Could you manage on £4.2 million a year?

In an earlier posting, I invited you to check your income against the average for the UK, and a range of other countries around the world. I doubt whether you earn as much as the chief executive of a top British company. The average annual pay of a FTSE 100 boss now stands at £4.2 million, according the employment research group Incomes Data Services.

How can this happen? According to a new report from the High Pay Centre, it is because the remuneration committees of these companies are full of current or former company bosses who are busy awarding each other outrageous pay packages. The report reveals that 46% of people sitting on remuneration committees are current or former lead executives.

I am Chair of a Remuneration Committee of an organisation which is currently debating whether we can afford to give staff their first cost of living pay increase in three years.  Meanwhile senior levels of the private sector are making a mockery of the Government’s assertion that “we’re all in this together”.

Of course, people with special skills and responsibilities deserve to be paid more than others, but £4.2 million is 170 times the UK average salary.  Does anyone really deserve or need such a scale of remuneration?
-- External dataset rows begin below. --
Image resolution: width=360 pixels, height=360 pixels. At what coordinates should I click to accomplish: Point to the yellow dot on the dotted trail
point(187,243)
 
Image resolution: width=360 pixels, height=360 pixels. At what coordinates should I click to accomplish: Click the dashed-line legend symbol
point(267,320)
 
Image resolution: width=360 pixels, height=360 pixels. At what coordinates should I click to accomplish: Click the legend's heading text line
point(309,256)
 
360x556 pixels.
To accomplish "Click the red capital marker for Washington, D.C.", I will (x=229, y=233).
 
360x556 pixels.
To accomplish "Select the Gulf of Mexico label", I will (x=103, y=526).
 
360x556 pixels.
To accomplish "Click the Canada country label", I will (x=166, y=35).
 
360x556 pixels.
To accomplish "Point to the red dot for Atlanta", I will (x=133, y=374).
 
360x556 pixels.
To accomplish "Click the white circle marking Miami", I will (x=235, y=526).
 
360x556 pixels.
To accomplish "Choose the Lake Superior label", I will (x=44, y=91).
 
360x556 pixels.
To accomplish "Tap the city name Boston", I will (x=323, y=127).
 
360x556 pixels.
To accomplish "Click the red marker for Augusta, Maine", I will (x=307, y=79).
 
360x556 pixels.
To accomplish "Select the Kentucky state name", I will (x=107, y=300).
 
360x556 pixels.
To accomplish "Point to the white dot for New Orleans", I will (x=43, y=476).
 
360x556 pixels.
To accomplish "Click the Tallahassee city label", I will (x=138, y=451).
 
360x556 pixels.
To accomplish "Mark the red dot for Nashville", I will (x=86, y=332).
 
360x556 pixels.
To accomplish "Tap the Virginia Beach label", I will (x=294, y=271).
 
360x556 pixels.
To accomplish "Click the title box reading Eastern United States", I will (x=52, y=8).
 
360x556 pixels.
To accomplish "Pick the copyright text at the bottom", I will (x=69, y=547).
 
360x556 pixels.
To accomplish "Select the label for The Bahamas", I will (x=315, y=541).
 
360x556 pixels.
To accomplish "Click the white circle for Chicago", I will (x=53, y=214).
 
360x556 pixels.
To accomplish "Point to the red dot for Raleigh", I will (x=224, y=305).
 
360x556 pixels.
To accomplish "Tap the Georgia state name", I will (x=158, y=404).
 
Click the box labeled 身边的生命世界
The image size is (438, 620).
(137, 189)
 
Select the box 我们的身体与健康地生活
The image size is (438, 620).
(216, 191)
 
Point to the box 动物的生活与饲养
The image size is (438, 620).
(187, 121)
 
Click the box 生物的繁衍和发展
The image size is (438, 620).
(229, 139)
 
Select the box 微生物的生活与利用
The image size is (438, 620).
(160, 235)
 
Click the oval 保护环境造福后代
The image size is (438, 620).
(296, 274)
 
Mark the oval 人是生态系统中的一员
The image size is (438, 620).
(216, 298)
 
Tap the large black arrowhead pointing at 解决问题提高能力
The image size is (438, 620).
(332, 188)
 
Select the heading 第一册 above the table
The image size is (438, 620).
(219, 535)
Does it matter that the UK – like the USA – has such massive differentials in pay which are growing wider all the time? There is an impressive body of research that suggests that nations with wide income differentials perform much worse on a whole range of social incomes than countries – like the Scandinavian nations – with a narrower range of incomes. I recommend the examination of this thesis in the book “The Spirit Level” [my review here].